Hashimoto H, Tsugawa M, Nasu Y, Kumon H, Murata T, Takeda K, Irie S, Shirasaki Y, Akaeda T, Ohashi T, Kondo K, Takamoto H, Mizuno A, Kobuke M, Nishi M
Department of Urology, Okayama University School of Medicine.
Hinyokika Kiyo. 1999 Jun;45(6):397-401.
We compared the safety and efficacy of transurethral resection of the prostate (TURP) with a thick loop and with a standard loop. We compared 36 consecutive men (median age, 70 years) with symptomatic benign prostatic hyperlasia (BPH) treated by TURP with a thick loop to a cohort of 36 men (median age, 72 years) treated by TURP with a standard loop. The safety parameters of evaluation included the operative time, blood loss, chronological changes in serum sodium, and complications. The efficacy parameters of evaluation included International Prostate Symptom Score, quality of life assessment, peak urinary flow rate, and post-void residual urine volume. The operative time (median, 49.5 versus 43.5 minutes), blood loss (median, 179 versus 127 ml), and change in serum sodium (median, -4.0 versus -6.0 mEq/L) were not significantly greater in the thick loop group than in the standard loop group, respectively. There were no major complications in either group. Clinically significant improvement was observed in all efficacy parameters in both groups, with no difference between the two groups. These results suggest that TURP with a thick loop is not necessarily superior to TURP with a standard loop in terms of decreasing the blood loss and decreasing the operative time.

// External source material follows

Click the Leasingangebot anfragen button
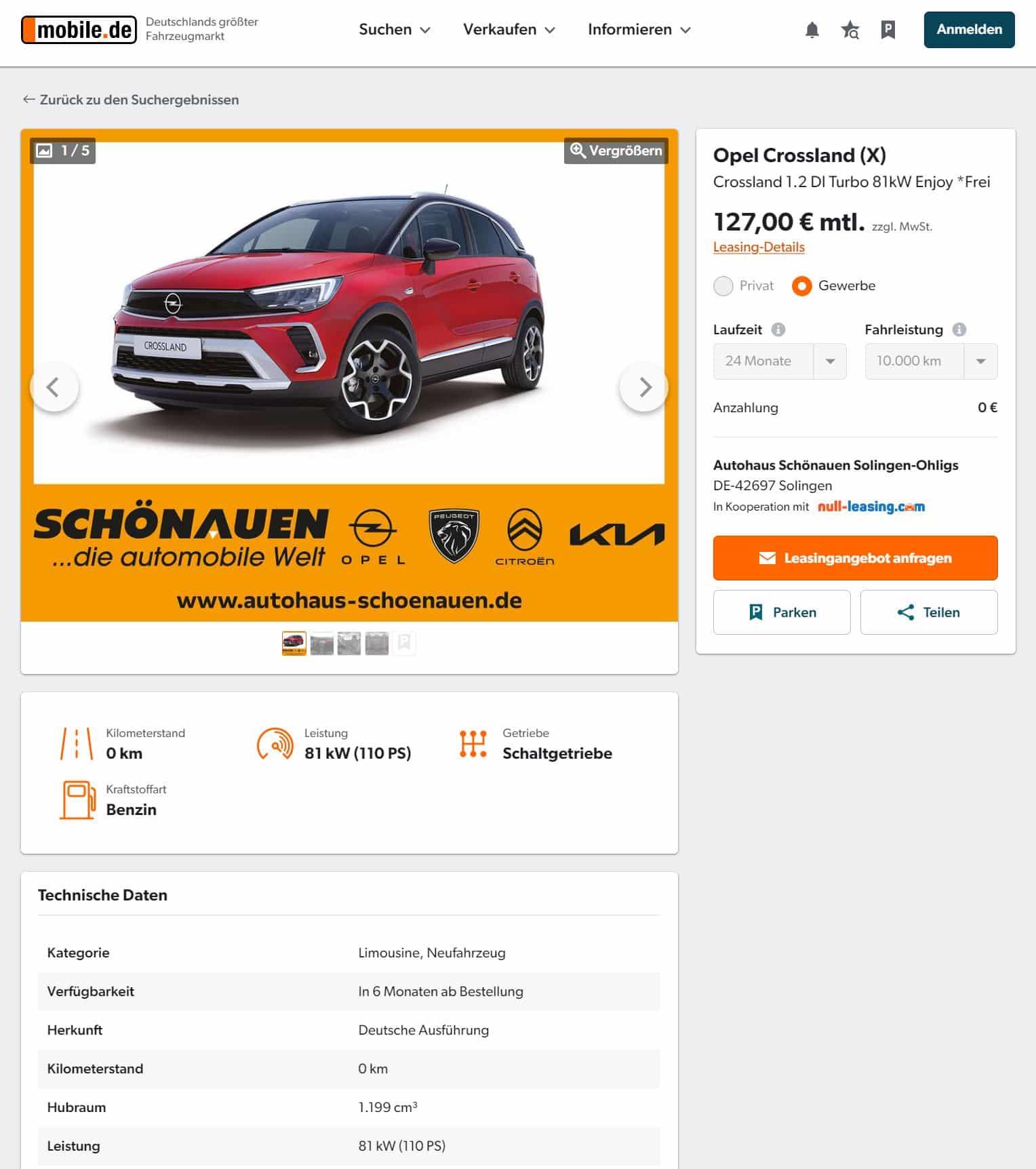 pyautogui.click(x=855, y=558)
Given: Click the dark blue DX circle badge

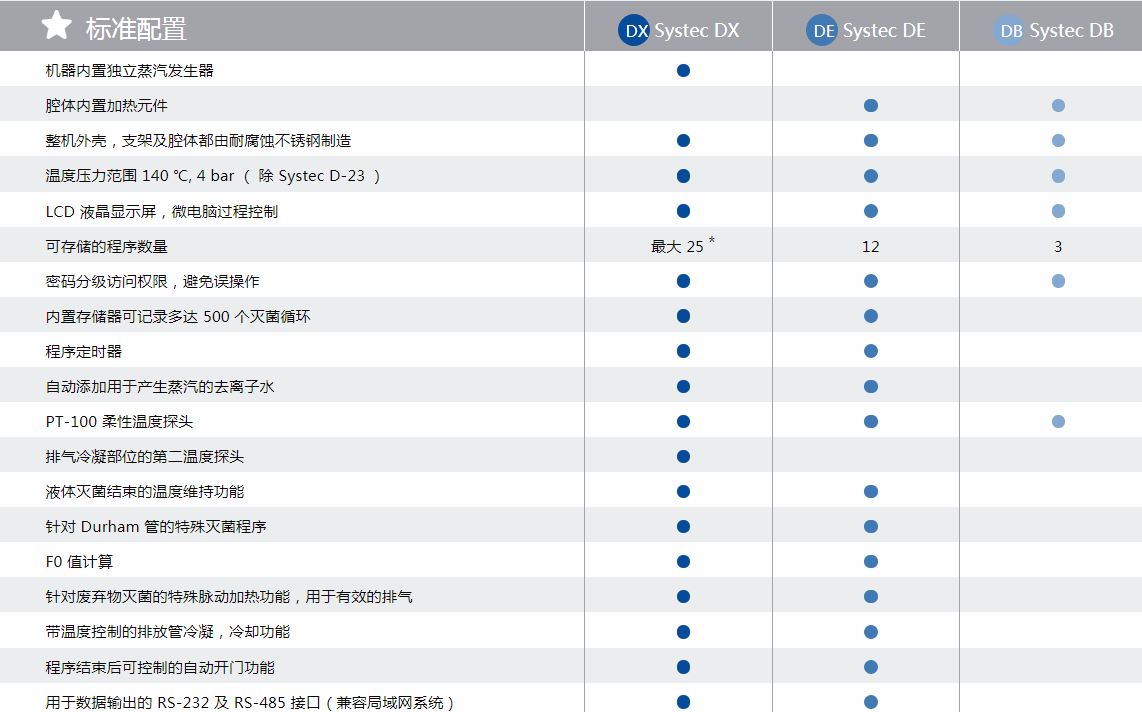Looking at the screenshot, I should click(636, 31).
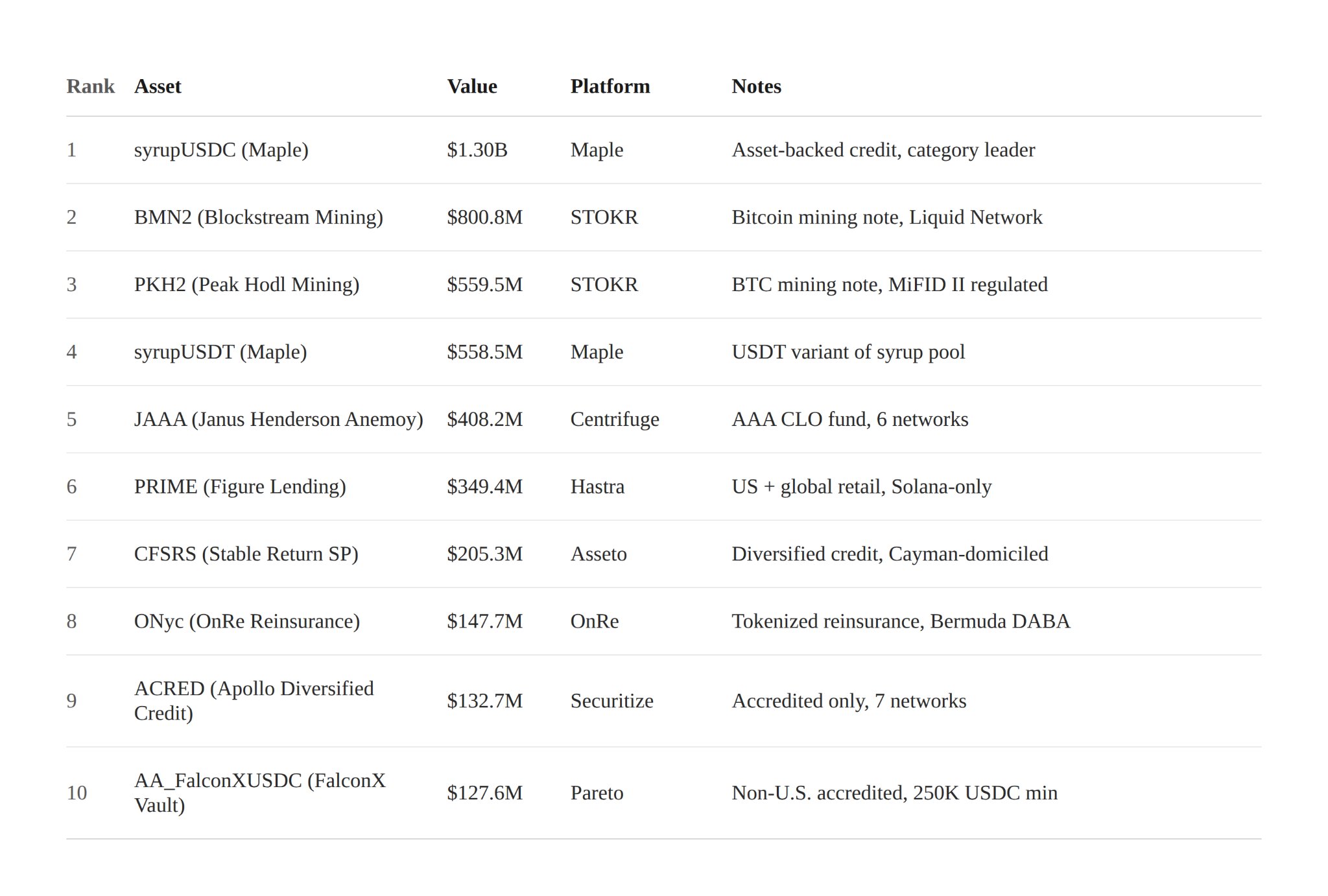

我们比较了使用粗环和标准环经尿道前列腺切除术(TURP)的安全性和有效性。我们将36例连续接受使用粗环TURP治疗的有症状良性前列腺增生(BPH)男性患者(中位年龄70岁)与36例接受使用标准环TURP治疗的男性患者(中位年龄72岁)进行了比较。评估的安全参数包括手术时间、失血量、血清钠的时间变化以及并发症。评估的有效性参数包括国际前列腺症状评分、生活质量评估、最大尿流率和排尿后残余尿量。粗环组的手术时间(中位数,49.5对43.5分钟)、失血量(中位数,179对127毫升)和血清钠变化(中位数,-4.0对-6.0毫当量/升)分别并不显著高于标准环组。两组均无重大并发症。两组在所有有效性参数方面均观察到临床上显著的改善,两组之间无差异。这些结果表明,就减少失血量和缩短手术时间而言,使用粗环的TURP不一定优于使用标准环的TURP。